Bill’s father taught him how to work – the farm, the animals and the machinery. His parents shared their political concerns about Hitler. In 1940, Bill joined the Navy, insuring his older brother wouldn’t be drafted. He remembers listening to Edgar R. Murrow about the War in Europe. Bill served on a variety of Navy vessels, his first being a cruiser (USS Brooklyn) that he boarded at Pearl Harbor. His service took him to New Zealand, the Atlantic, Africa and the South Pacific. He recollects listening to Tokyo Rose on the radio. Bill received many medals for his distinguished service to our Country.
He went to school in Washington, D. C. where he learned about electronics and mechanics. It was here he met Eloudene Kinsey, who was also in the Navy. Bill and Eloudene married in 1945 and had three children, Barbara Ann, John Marquis and Mary Anne. There are now four grandchildren and one great grandchild. Eloudene has passed away.
After seeing an ad for a Radio Engineering/Electronic School in Kansas City, Bill picked up his family and went there to finish school. Upon completion, he applied for work all over the country and took a job with WKRC Radio in Cincinnati, where he worked for over 25 years. Bill occasionally met celebrities at work. Duke Ellington told him that he was the “best audience he ever had.”
- “Going to war doesn’t accomplish a thing. Wars are fought for money or power, not freedom. Many veterans haven’t been and still are not being taken care of properly.”
- “During my lifetime, the technological advances in communication have been very impressive.”
- “Work on cancer, smallpox and polio are important medical advances that have greatly impacted mankind.”
- “THE EVENT IN HISTORY THAT HAD THE MOST REMARKABLE INFLUENCE ON THE WORLD IS GANDHI LEADING THE CIVIL RIGHTS MOVEMENT AROUND THE WORLD (AMERICA, SOUTH AFRICA, ETC.)”
Along with dancing, Bill routinely exercises and still enjoys taking care of the yard where he lives with his daughter in Maineville. Not too long ago, he fulfilled his desire to “travel the world” with his good friend, Phyllis Winholt, a square dancer who has since passed away. Bill now has a special friend, Debbie Baldwin, with whom he shares his life experiences and she is his dance partner.

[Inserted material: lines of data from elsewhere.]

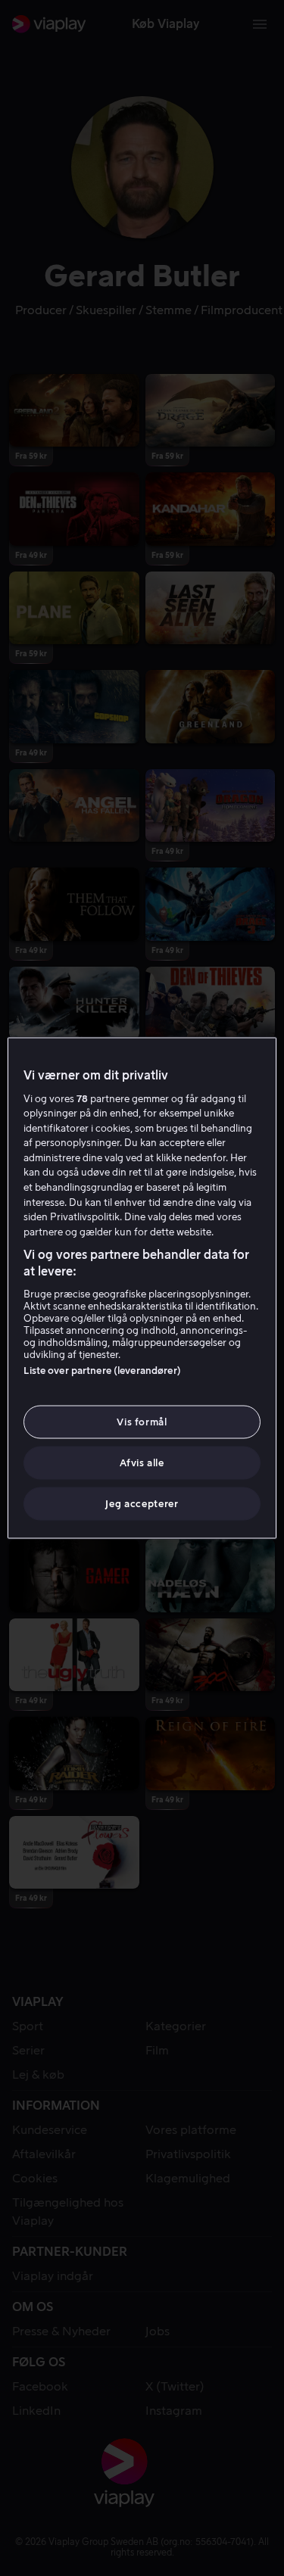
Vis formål (142, 1421)
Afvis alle (142, 1463)
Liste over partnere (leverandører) (101, 1370)
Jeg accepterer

Bill keeps his mind active as he plays bridge and euchre, and he remains politically active. Bill didn’t abandon his farming roots. Until very recently, he always kept a large garden and generously shared his “harvest” with others. He works regularly in a homeless shelter and is involved with support of our Military Veterans and in other social service opportunities. Bill makes GREAT pies, and brings them to our square dances. They are usually the first item to be “gone” from our refreshment tables.